#### Source text
August 6, 2014
Every time the Washington Nationals seem to gain some momentum with consecutive wins this year, they seem to get a rude setback almost immediately. Then they bounce right back with a convincing victory, and the whole cycle starts all over again. Last week this happened with the Miami Marlins and the Philadelphia Phillies, and this week it was with the New York Mets. All three teams (NL East Division rivals) played better than their humble below-.500 records might suggest.
In Miami, the Nats lost the first two games of the series [...]. On July 28, the Nats jumped to a 6-0 lead and were still ahead 6-3 in the ninth inning, whereupon closing pitcher Rafael Soriano fell apart and allowed the Marlins to score four runs to win in dramatic walk-off fashion. Perhaps stunned by this turn of events, the Nats failed to score at all the next day and lost 3-0. In game three they finally pulled themselves together and took the lead with a three-run rally in the eighth inning. But in the bottom of the ninth Drew Storen (backup closer?) gave up two runs, one of which was a solo shot by the amazing Giancarlo Stanton. Then they got the third out, so the Nats just barely avoided being swept. Whew! That concluded the road trip on an upbeat note, winning five of nine games.
Back in Washington, the Nats lost the first two games to the Phillies. On July 31, Gio Gonzalez gave up five earned runs and was pulled out in the fourth inning, one of his worst outings ever. The next day, the new ace pitcher Doug Fister only gave up two runs over seven innings but was still tagged with the loss as the Nats just couldn't get hits. On Saturday, the Nats woke up all of a sudden and won by a lopsided 11-0 margin, boosted by Anthony Rendon's homer and new Nat Asdrubal Cabrera's triple. On Sunday they evened the four-game series with a 4-0 victory. Stephen Strasburg pitched like his old self again, a reassuring sign.
On Monday the Nats welcomed the neighboring Orioles to town, in a makeup game originally scheduled for July 8. Wilson Ramos homered, and the Nats had a 3-2 lead going into the seventh inning, when Nats pitcher Tanner Roark lost his command and the O's staged a three-run rally to take the lead. Two more in the eighth made the final score 7-3.
On Tuesday the Mets arrived in D.C. The Nats wasted several run-scoring opportunities, most notably when Jayson Werth was waved past third base on a single hit by Adam LaRoche, and was then tagged out at the plate on a perfect throw by left fielder Eric Campbell. The video review upheld the umpire's call. With no outs, it seemed like a dumb risk to take, but manager Matt Williams insisted that his team will keep playing aggressive ball. In the next inning, Gio Gonzalez got shaky on the mound again, and the Mets scored three more runs, going on to win, 6-1. Then tonight the tables were turned once again, as Adam LaRoche hit two home runs and Danny Espinosa (!) hit another one, and so the Nats won, 6-1. It was the first game this year in which a Nationals player has hit more than one home run. Doug Fister pitched another great game, earning his 11th win of the season.
########
- Task requirements
• 1. Copy the passage of the Nationals recap from "August 6, 2014" to "records might suggest.".
• 2. Pick up the Washington Nationals recap after its last sentence and keep writing it.
#### Information provided
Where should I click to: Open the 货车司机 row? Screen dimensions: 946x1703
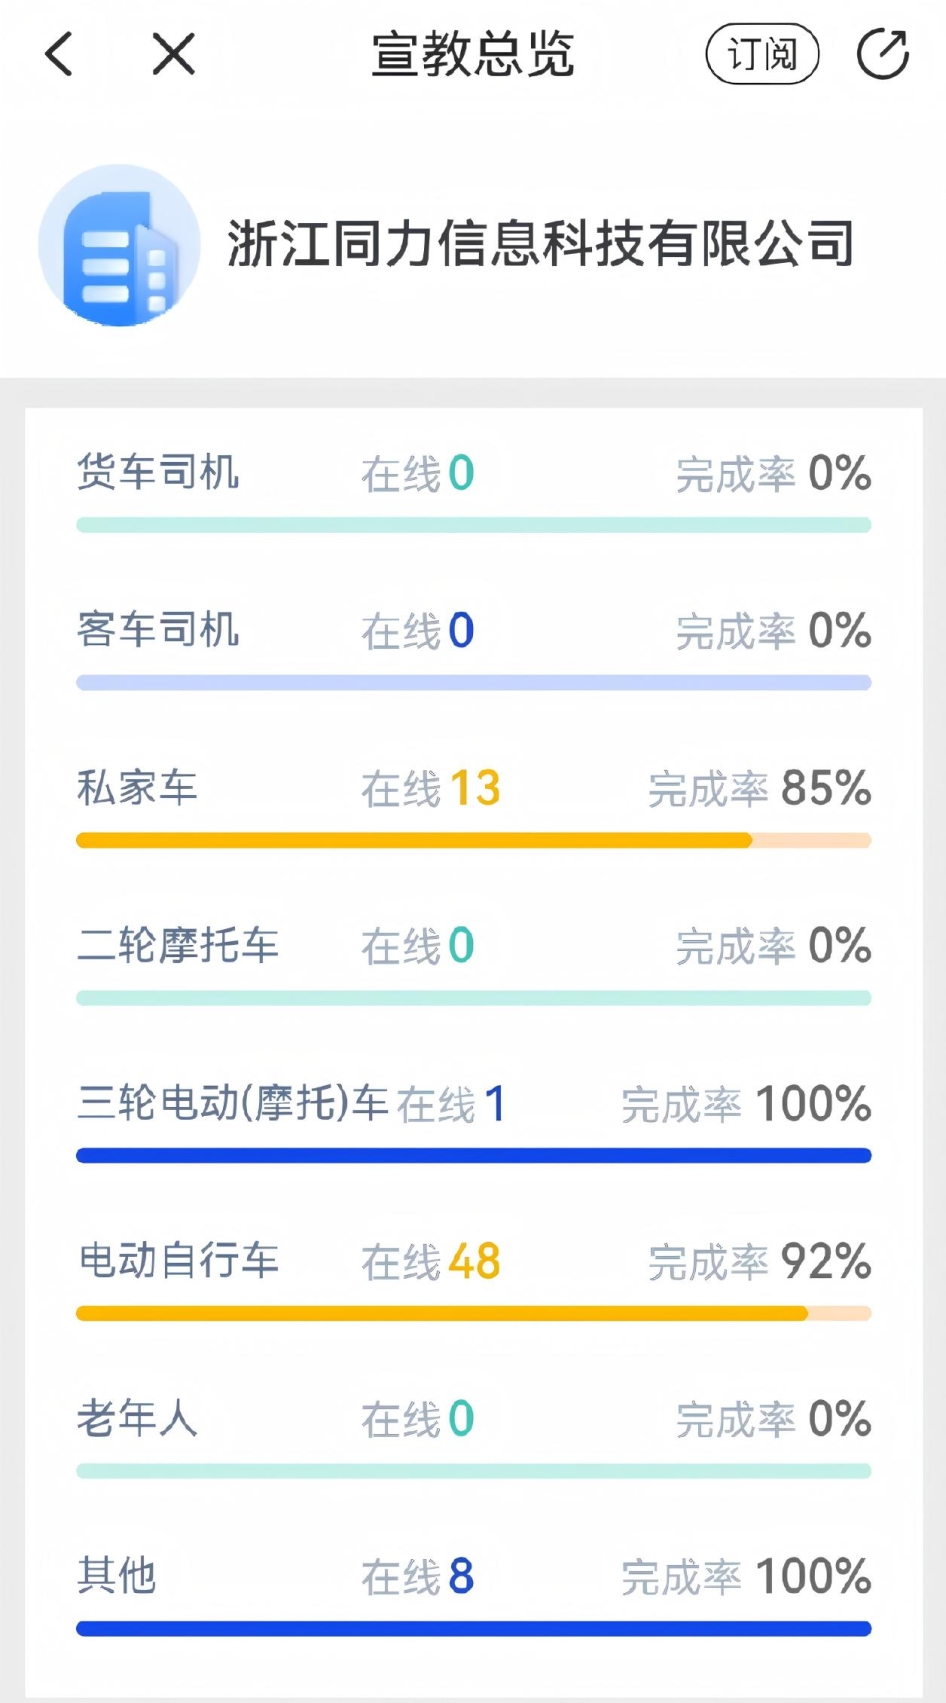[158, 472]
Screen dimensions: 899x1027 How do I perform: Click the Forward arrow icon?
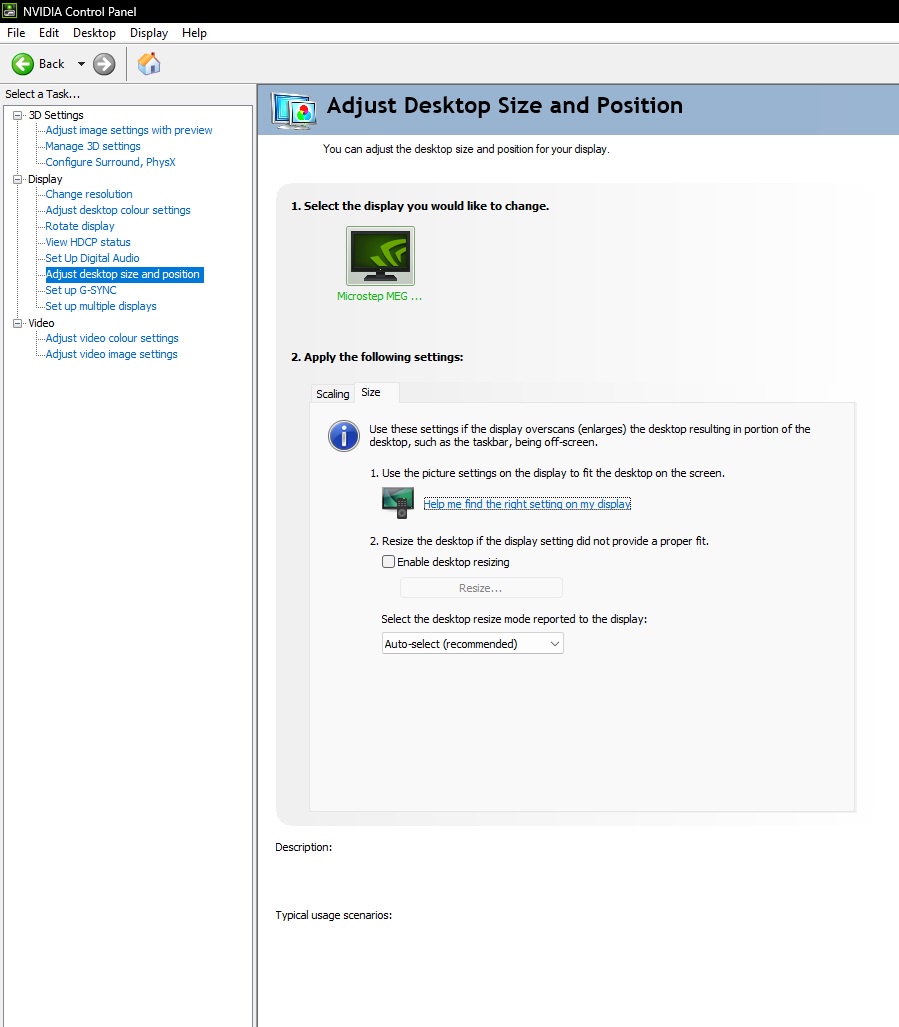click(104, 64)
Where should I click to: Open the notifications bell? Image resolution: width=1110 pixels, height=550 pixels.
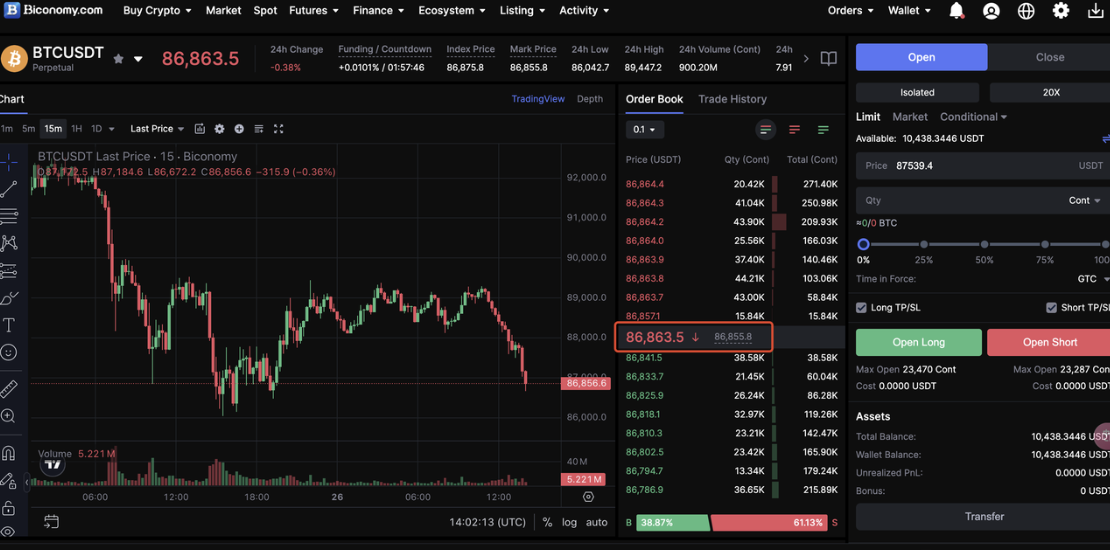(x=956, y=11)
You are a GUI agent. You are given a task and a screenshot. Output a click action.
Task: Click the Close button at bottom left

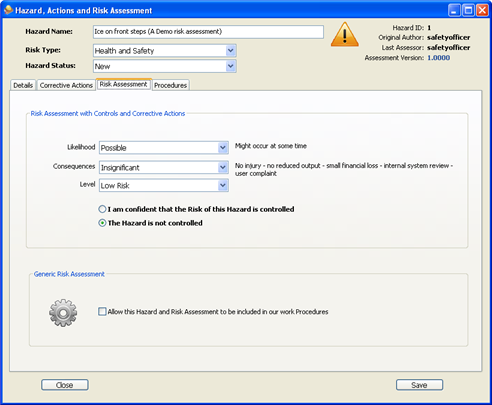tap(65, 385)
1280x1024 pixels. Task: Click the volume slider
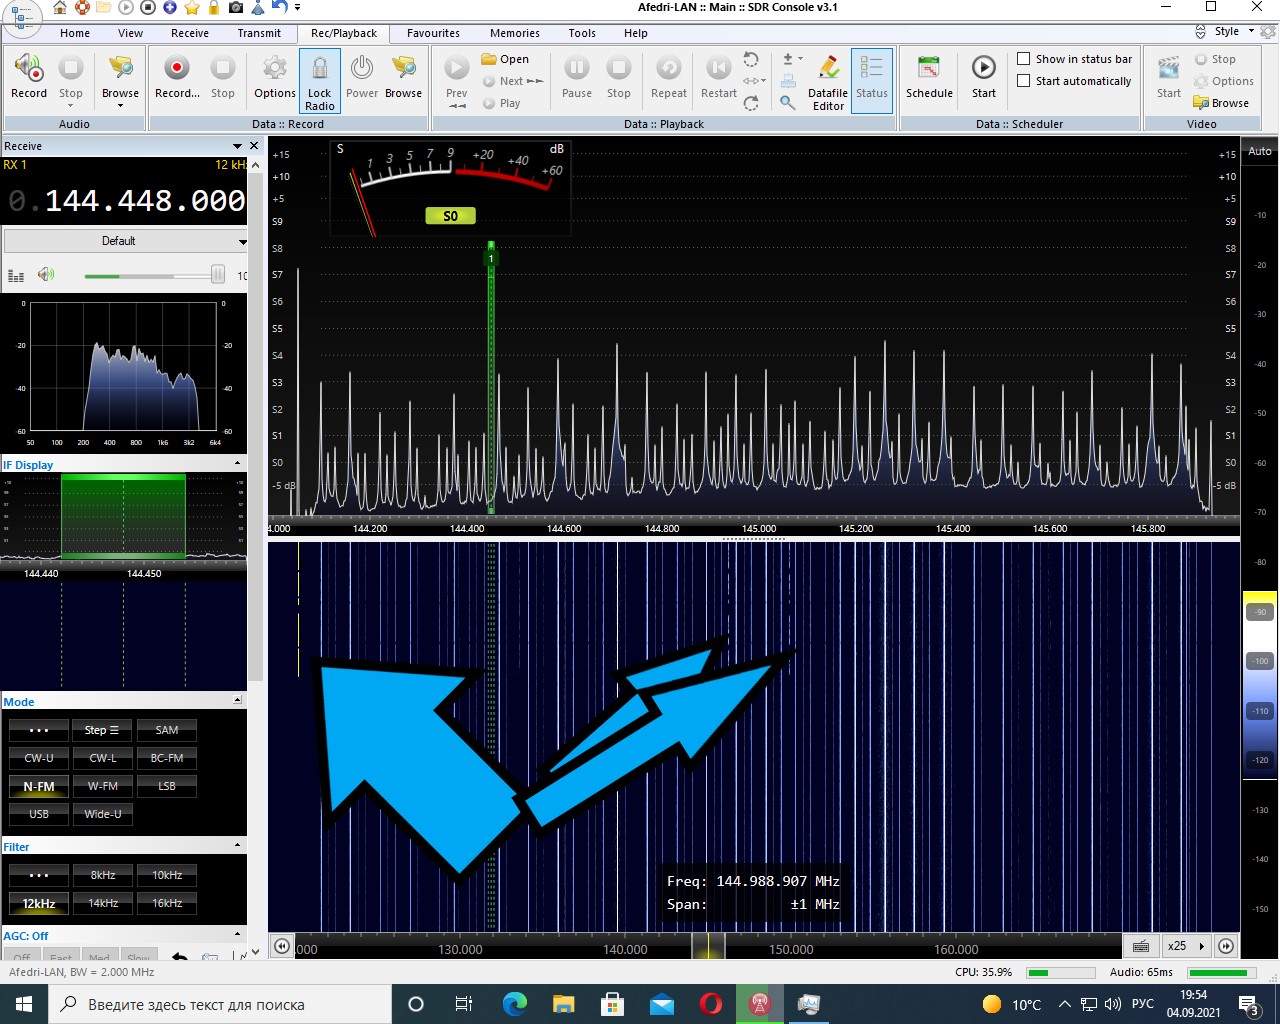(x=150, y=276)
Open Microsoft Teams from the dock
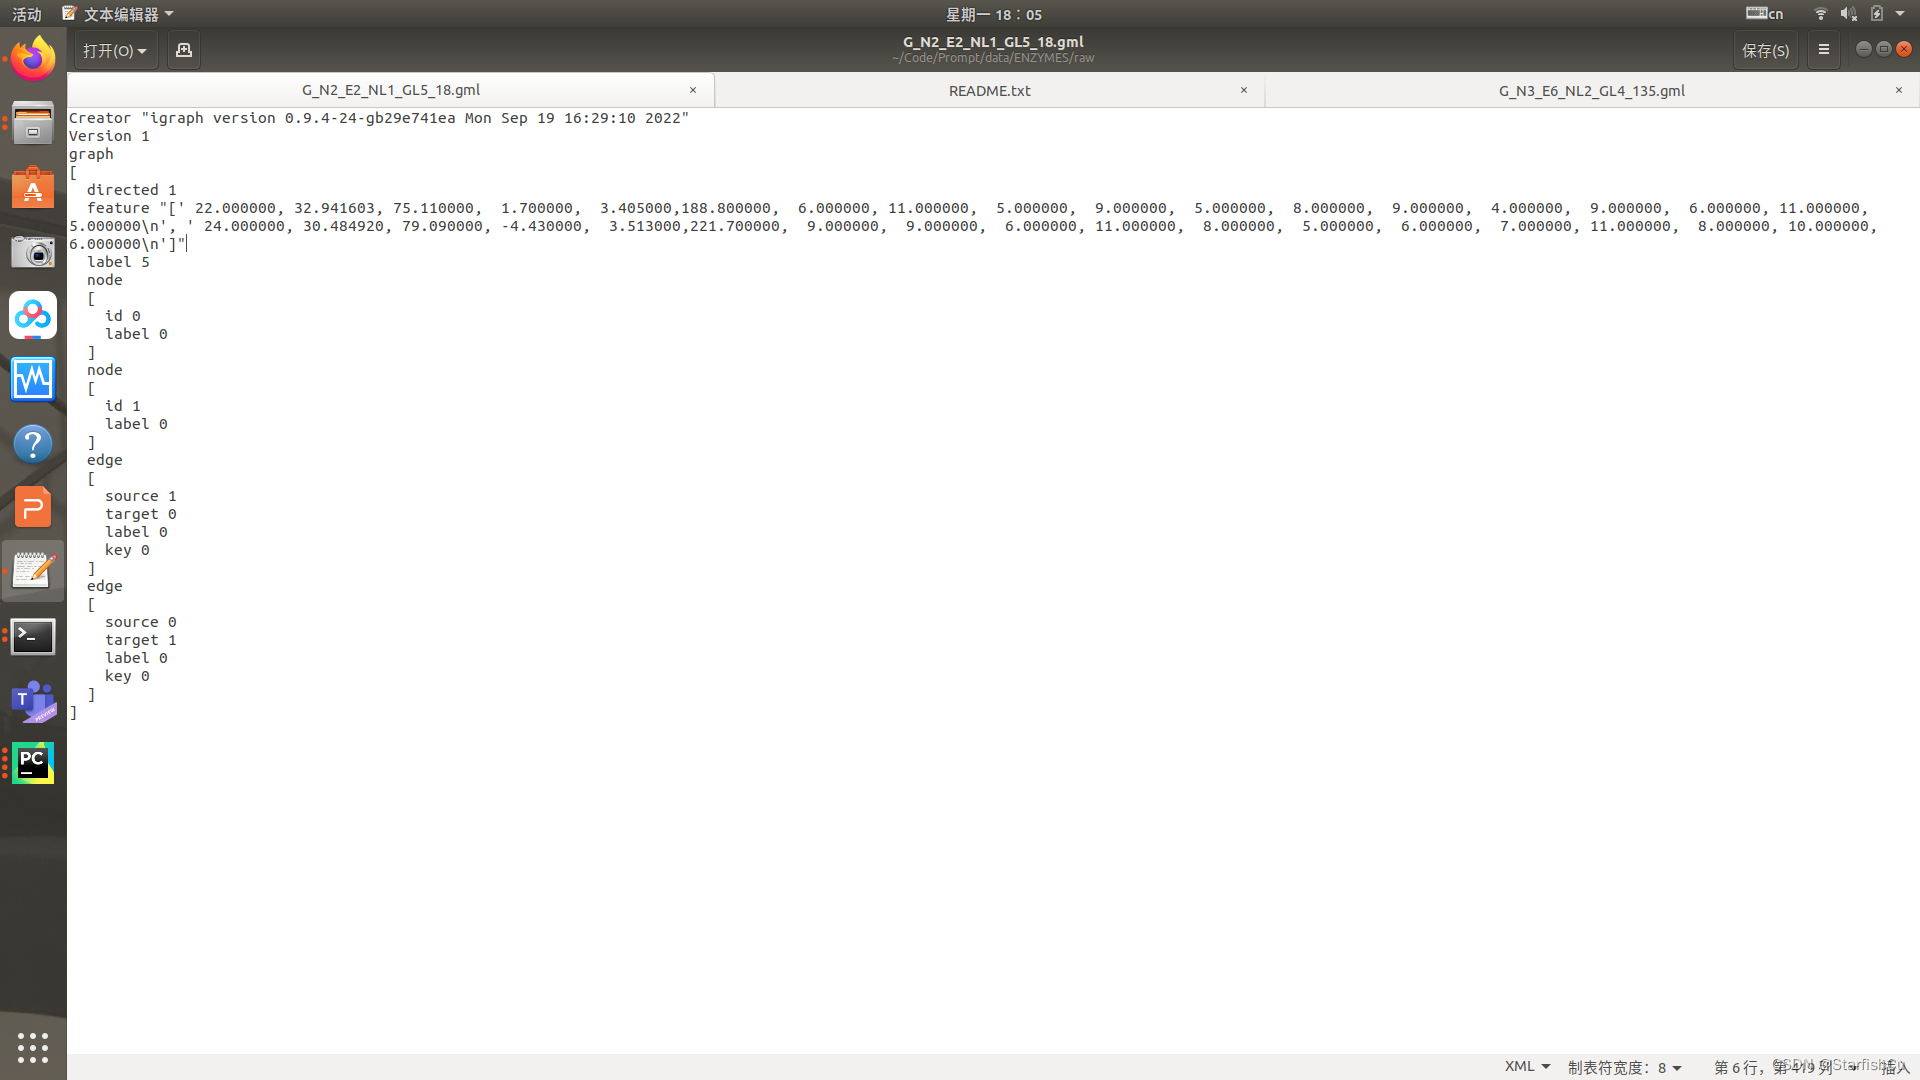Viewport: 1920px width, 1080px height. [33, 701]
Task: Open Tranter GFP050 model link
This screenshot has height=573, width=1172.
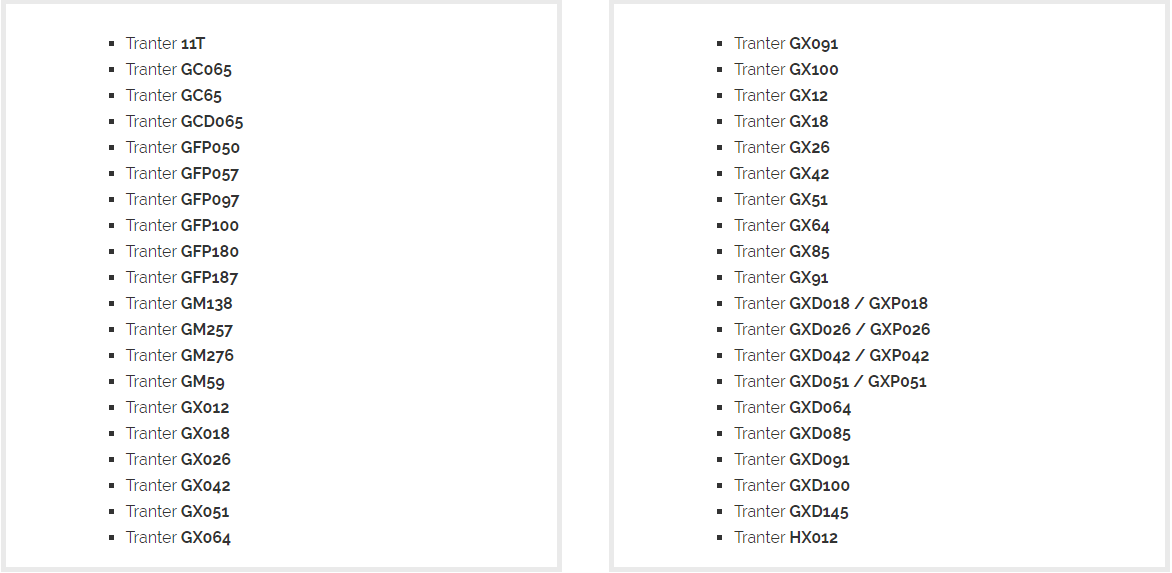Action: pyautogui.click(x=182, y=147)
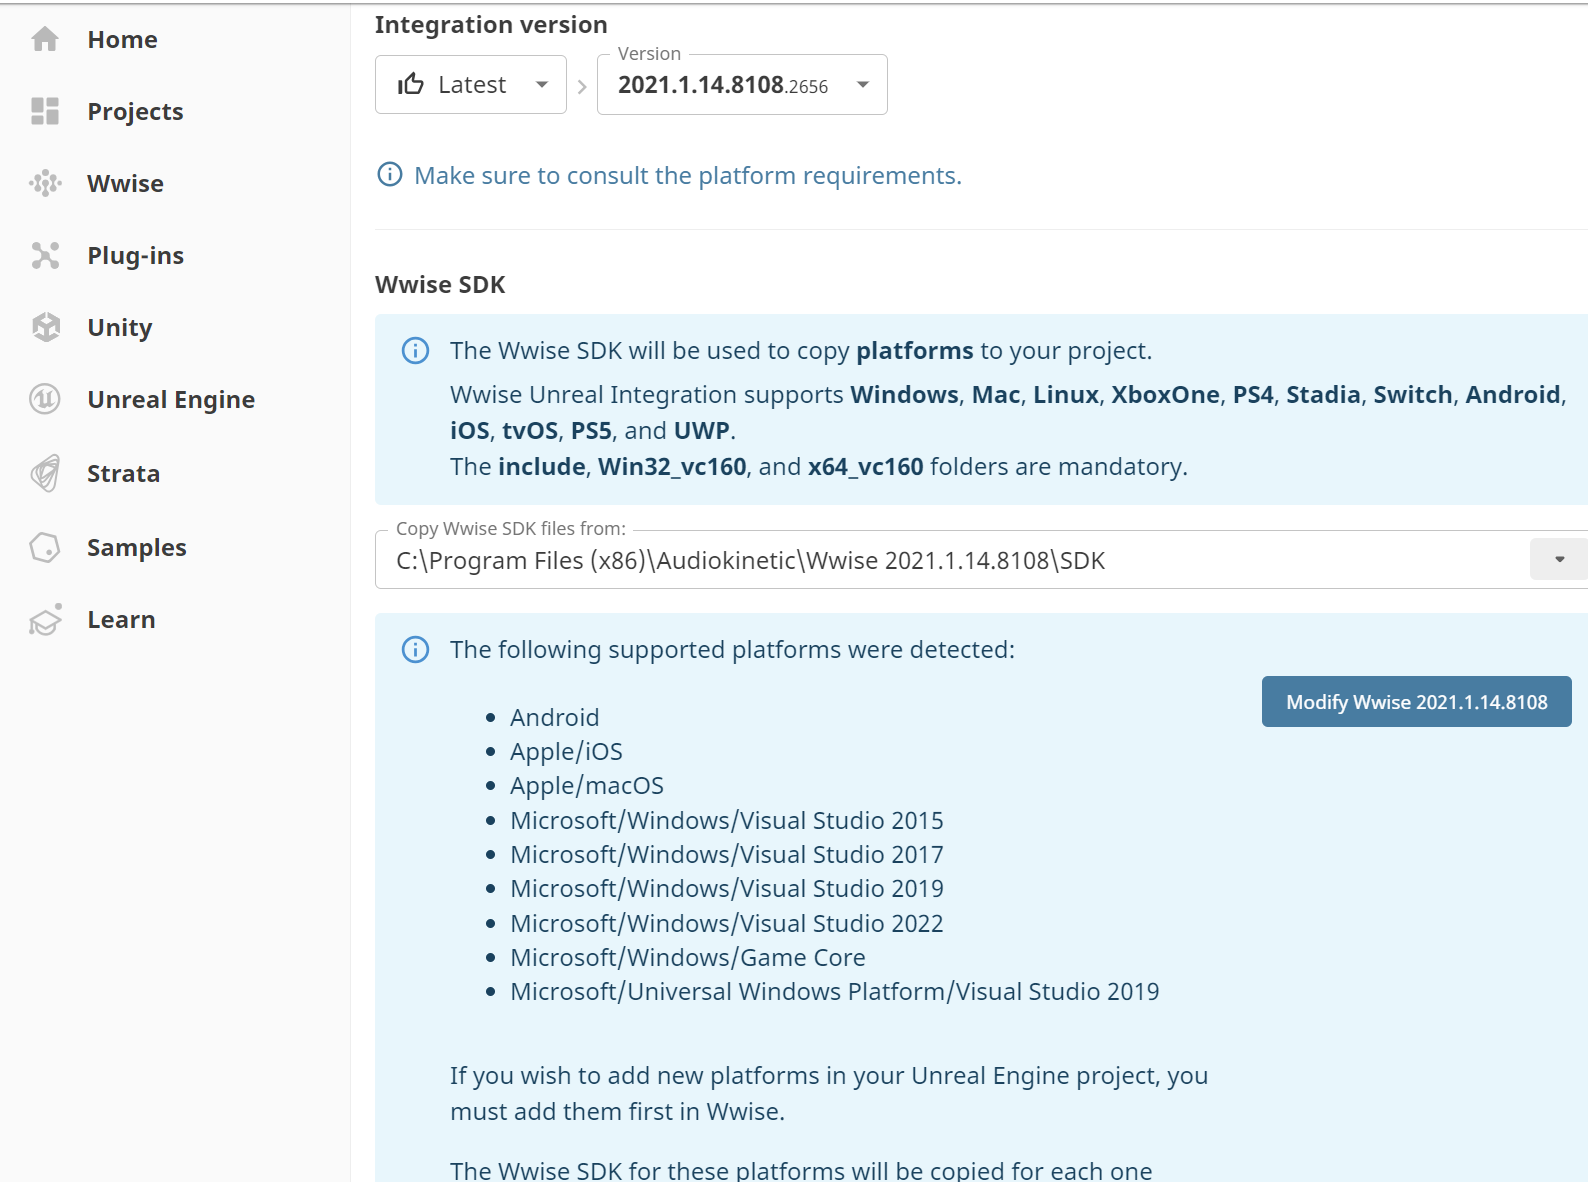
########
- Answers to the exercise
• 1.
August 6, 2014
Every time the Washington Nationals seem to gain some momentum with consecutive wins this year, they seem to get a rude setback almost immediately. Then they bounce right back with a convincing victory, and the whole cycle starts all over again. Last week this happened with the Miami Marlins and the Philadelphia Phillies, and this week it was with the New York Mets. All three teams (NL East Division rivals) played better than their humble below-.500 records might suggest.

• 2.
So, it's been a frustrating two weeks as the pennant races heat up and the Nationals brace themselves for another postseason push. Meanwhile, the Atlanta Braves have been slumping badly, losing eight consecutive games, so the Nationals remain four games ahead in the National League East. I have posted the June and July win-loss records, attendance, etc. on the Washington Nationals page, which no longer includes the detailed roster and monthly data for previous years. That page was getting way too cumbersome to load, so I decided to simplify things. The detailed historical data are now found [one year at a time] on the new Washington Nationals Annual History page. Enjoy!
It's been a tough year for Nationals third baseman Ryan Zimmerman, who missed several weeks in May and June with a broken thumb, and was injured again late last month. He has a "Grade 3" hamstring injury, meaning that the muscle tissue is torn, so it will take weeks of rehabilitation (using a water treadmill, for example) before he is ready to play again. See MLB.com. The best the Nats can hope for is that he can pinch hit or maybe play first base by early September, but it's possible he may miss the rest of the season. What dirty, rotten luck.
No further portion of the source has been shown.